We arrived at the regional competition location. We watched a few presentations and sponsor worship, then had a meet and greet with sponsors and employers. Same as the previous year. I had the Army show some significant interest in hiring me as a civvy, so got the contact information for the recruiter. Eventually we were shuffled into our rooms. I sat in front of the Splunk, Phantom, and Cisco Switch. We started with some pretty nasty MAC address poisoning that I had to clear, harden the CAM table, and then start hardening the Linux boxes. This regional competition was a slog, we had tons of DNS issues, and the firewall guy accidentally took some things down for far longer than he intended. There was not much of note from the first day, other than some instability in the firewalls.

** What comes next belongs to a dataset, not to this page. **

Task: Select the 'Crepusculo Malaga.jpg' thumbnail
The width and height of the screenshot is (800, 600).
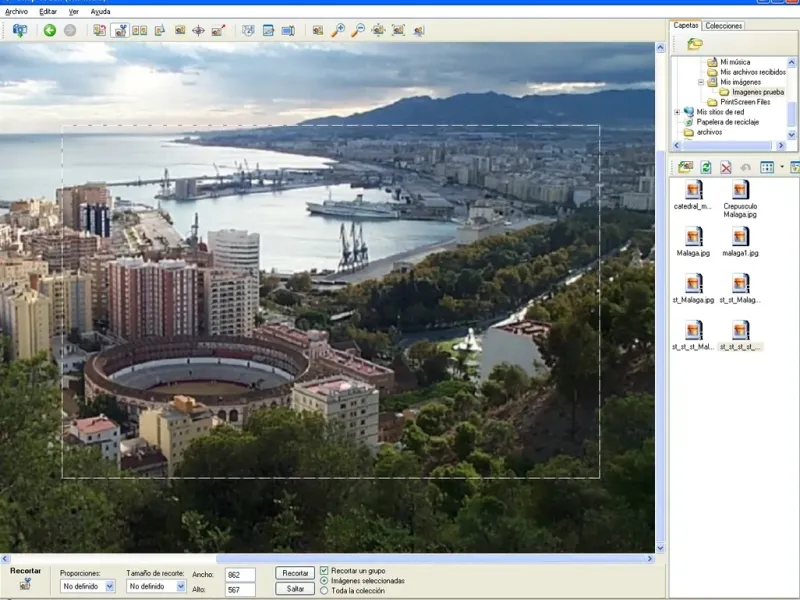Action: point(740,190)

Those were remediated in the second morning pretty quickly though. Injects to stand up new gear went fairly smoothly however. The funniest thing however, was the audit.

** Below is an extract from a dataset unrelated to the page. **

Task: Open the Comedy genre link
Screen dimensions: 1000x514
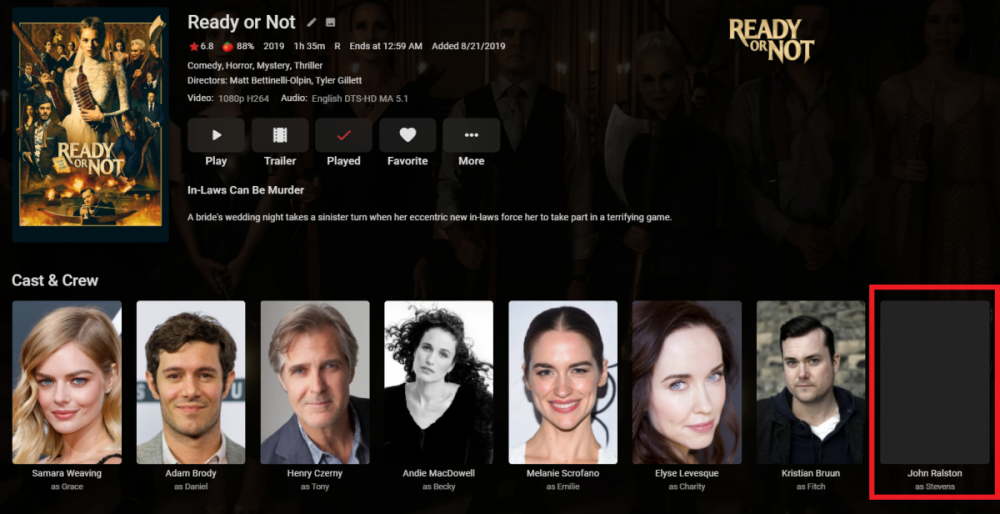Action: [203, 66]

This regional competition decided that this year we needed to be audited mid competition. We had a service down, I don't remember which one exactly that was due to be audited. The auditor came to our door and we made her show ID to let her in. Dictator Writer also gave extremely brief answers that went directly to the point. When the auditor wanted to collect evidence, we would take a screenshot of it and show her, rather than letting her see it live. She tried to pry a little more, but we wouldn’t let up. After about 20 minutes of probing services, while we had an active incident going on and hoping that she didn’t see us trying to unfuck things, we managed to be the only team that actually handled the audit in a reasonable manner and was awarded full points.

Passable

The end of day 2 came and with it, the awards. We knew we were not going to win, but we had done a very solid job by our standards and came in the middle of the pack. This isn't too bad given that we were going up against universities who were leagues ahead of ours in curriculum and funding, while we floundered and struggled with even getting basic needs handled. We went to the award dinner, spoke to sponsors again, received our participation certificates, and eventually went back to the hotel bar. Had a few beers, ordered some pizza, and relaxed for the rest of the evening before flying home just after lunch the next day.

Aftermath

When we returned home, we had one final meeting where we reviewed how the competition went, another meeting with the University President, and the Dean. Glad we left when we did too, because the state we traveled to shut down their airports 2 days after we left. In our last meeting as a group, we elected next year’s Captain, my coworker. I handed off my notes into a new Teams channel we used. We then had an extended spring break due to COVID starting to break out in my area, and wrapped up the semester, where most of us graduated. 4 of us still had time left in the university, however only 2 of us were eligible to compete the next year. My university went on to compete the following year and finished in the middle of the pack on the state competition. Unfortunately, the golden era of my university’s CCDC team was over, and it was a bed of their own making. With their incompetence. Hopefully some team in the future from there is able to get the attitudes of the university to change on how important this competition is, but that remains to be seen.

Why CCDC Matters to me

I hope this gives a glimpse into why I love this competition so much. There is really nothing like it and its probably the best way for students interested in cybersecurity to get hardened by a meatgrinder. It still lives on my resume today. All the best memories I have had in my time in University come from these people. It gave me invaluable skills I use today, and I genuinely believe that CCDC is the rock my career stands on. Not my Associates degree, certainly not my joke of a Bachelor’s degree, this one program is where I was tempered and forged. If your school offers this competition, please, sign up. It’s a critical formative experience for me and I sincerely hope it can be for you too. I intend to give back to the competition as a Red Teamer on a yearly basis from here on out. I did this year and it was an excellent time where I had a ton of fun.